Are there any directors and films that inspired The Settlers?

Yeah, so I see it as kind of like a game. It's enjoyable to play with that. It's absolutely jam-packed with references. Some scenes have five references in them, different ones, and some of them are more well-known than others. But I wouldn't want to reveal to you which they are. You could ask me and I might tell you I might not.

 

Will do a bingo later and see if I can guess. Are there any themes and subject matters that you see as really interesting to explore as a filmmaker and through lines you wanna continue?

Yeah, so what I like to explore is the different genres, more than through lines. So Western is obviously an important genre, kind of propagandist genre, although it's not the only one. So yeah, I like to study all these different genres and think about perhaps in the future making films using some of these other genres, not Westerns. Perhaps some other genres that are propagandist in nature that have been throughout history. And kind of going into those genres to kind of deconstruct them from the inside. So using their own rules and their own formats to deconstruct them from within. In terms of Westerns, if you think about revisionist Westerns, what they tend to do is they tend to change the behavior of the characters. And what I want to do rather than change the behavior is change the discourse itself.

 

It's interesting that you bring up propaganda because, at the end of the film, there's a scene where a government official uses film to create this, to further this false narrative and it kind of suggests a complicity not just with the government but with you know all fields arts of creating this — was this intentional?

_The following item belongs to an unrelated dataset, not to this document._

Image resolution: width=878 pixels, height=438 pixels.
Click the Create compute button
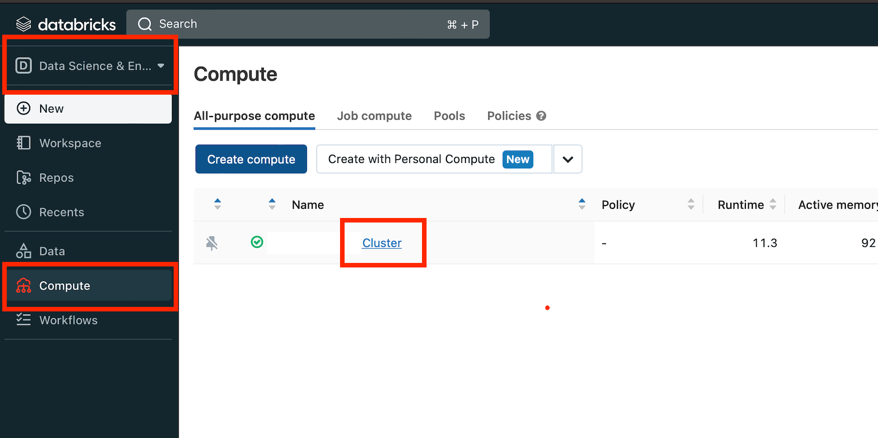[x=251, y=159]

Yeah, I think that film has definitely been kind of complicit in the genocides of the indigenous peoples in the 19th and 20th centuries. When I wanted to make Los Colores with The Settlers, I didn't want to kind of put myself in this position of moral superiority and saying, oh, look, I'm better than other people. I wanted to say rather, we're all doing this to kind of take a self-critical stance and see how filmmakers, photographers, everyone in this industry is also complicit in terms of how we've taken part in colonization. We've been involved in producing propaganda, in sort of promoting this idea that the killing of indigenous people is a factor that promotes civilization and increases the civilizedness of the world. And then we've also produced entertainment. We've developed these stories that show the Indians as the baddies and the settlers as the goodies. So I think it's important to question cinema, question film, and it's the capacity it has to rewrite history because he who holds the camera also holds the pen. In terms of, they write the narrative, they say what happened.

 

Last question, what do you want audiences to take away from this film when the credits roll?

Yeah, so for me, reflections, doubts, questions. For me, the film wasn't trying to, I'm not trying to be a judge or an arbiter, nor am I trying to be a historian. I don't want to be that. I don't want to be either of those things. What I want to be is a film director and I set out to provoke not in the sense of provoking just for the sake of it, just to get a reaction, but in provoking, stirring up the audience so that they have questions and doubts and reflections. I want people to, go away from this film and talk about the film and the doubts that it might have raised for them. Because people could very well go away and defend Jose Menendez. They could say it could justify what he did. They could say that's the price you have to pay if this is what you want. So I think what I want is, I want to leave the audience to decide with whom they want to empathize rather than telling them. I want to leave open questions.